Comparing the applications to Startupbootcamp Fintech London, the study found an increase to 22 percent in 2016 from 14 percent in 2015 in the "Cloud solutions & processes," making it the biggest jump year-over-year. Most of the other categories, such as "Cashless world," "Crowdfunding," and "Alternative lending" saw a minimal change in applications between 2015 and 2016 - with most rising or falling by a few percentage points.
However, applications for the "Emerging payments rails" plummeted to 3% in 2016 from 11% the year before. The study's authors note that the drop in applications in the payments sector is especially pronounced in those startups working with cryptocurrencies.
The study has also found a change in the ambition of the startups entering the bootcamp program: While a few years ago the goal for these young companies was to "disrupt" the industry they were entering in by reinventing traditional models, the strategy now seems to emphasize working with incumbents that are in search of new solutions that will make their business models run more efficiently.

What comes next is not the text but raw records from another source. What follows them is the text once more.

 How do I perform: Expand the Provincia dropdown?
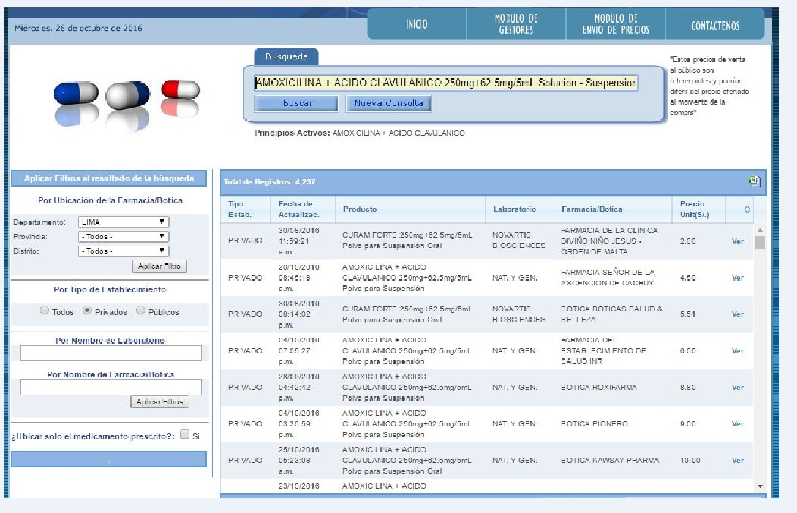tap(123, 237)
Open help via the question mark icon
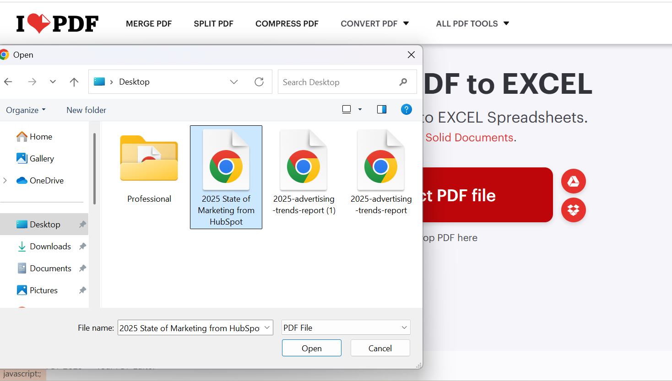 (406, 109)
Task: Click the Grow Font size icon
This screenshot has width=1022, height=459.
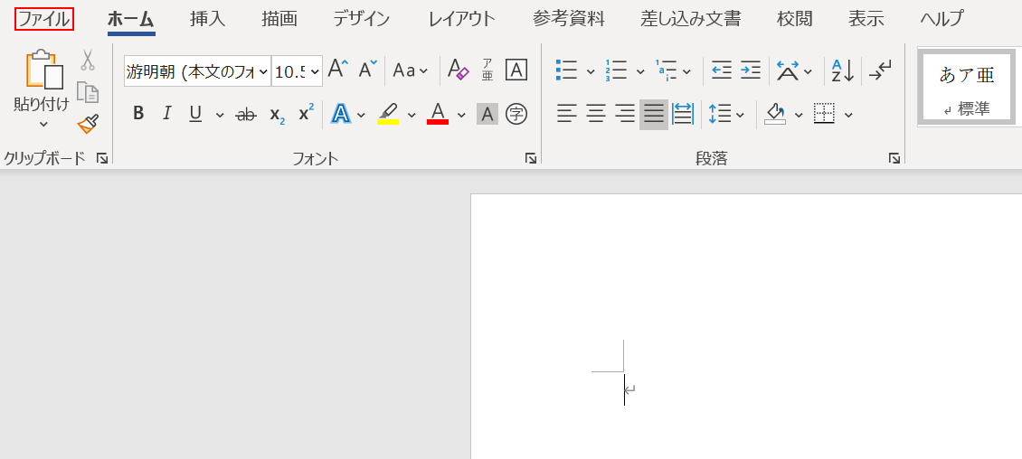Action: tap(338, 70)
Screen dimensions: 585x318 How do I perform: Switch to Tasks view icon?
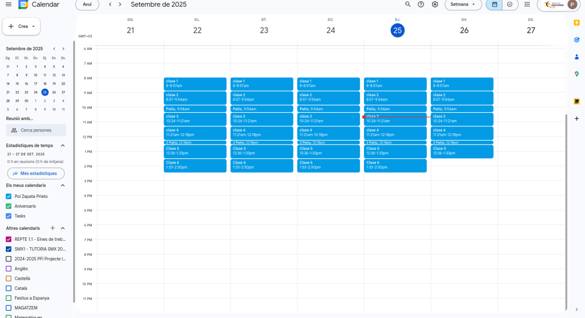510,4
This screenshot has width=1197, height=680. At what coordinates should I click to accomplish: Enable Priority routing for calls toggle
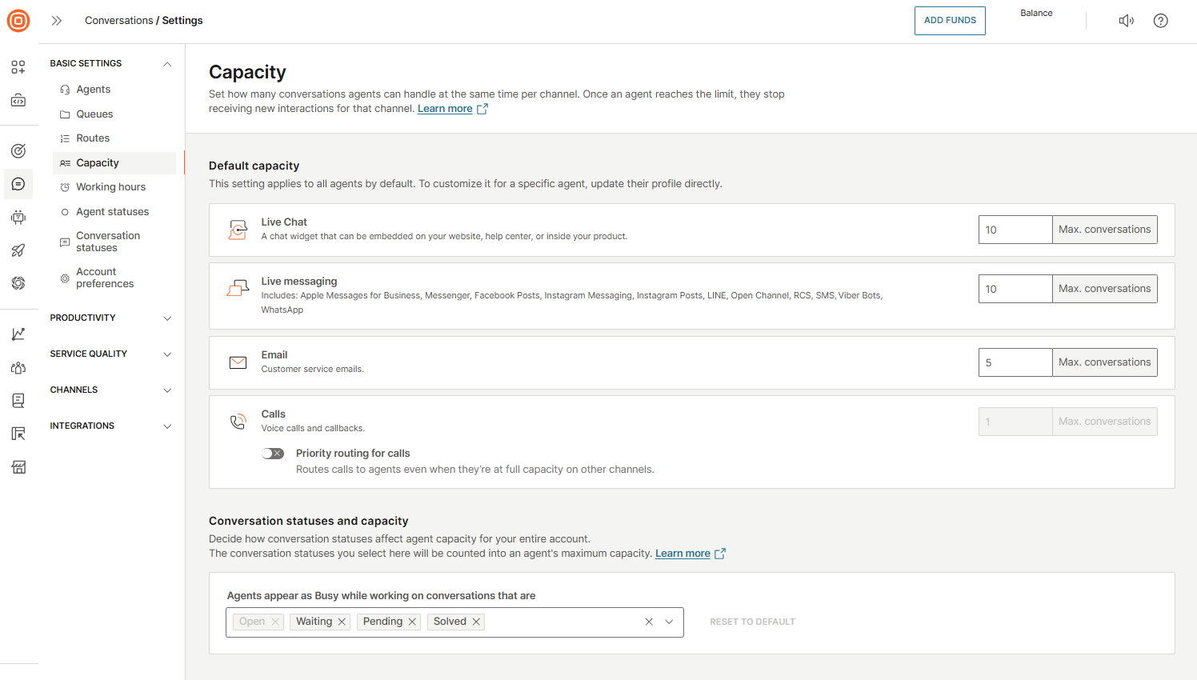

"The emergence of enabling businesses reflects increasing recognition of the potential for FinTech start-ups technologies and solutions to confront some of the most pressing challenges facing incumbent financial services providers - including their high cost-to-income ratios, which have plagued many large banks and insurers for some years now," the authors wrote in their study.
The fintech market in the UK has particularly benefited from the rise of B2B companies, according to the study, which it breaks down into two factions: Enablers and disruptors. The enablers work with larger incumbents to provide solutions that improve a large company's internal processes, while the disruptors are startups that usually service small and medium-sized enterprises that larger incumbents normally don't service.
Read the whole study here.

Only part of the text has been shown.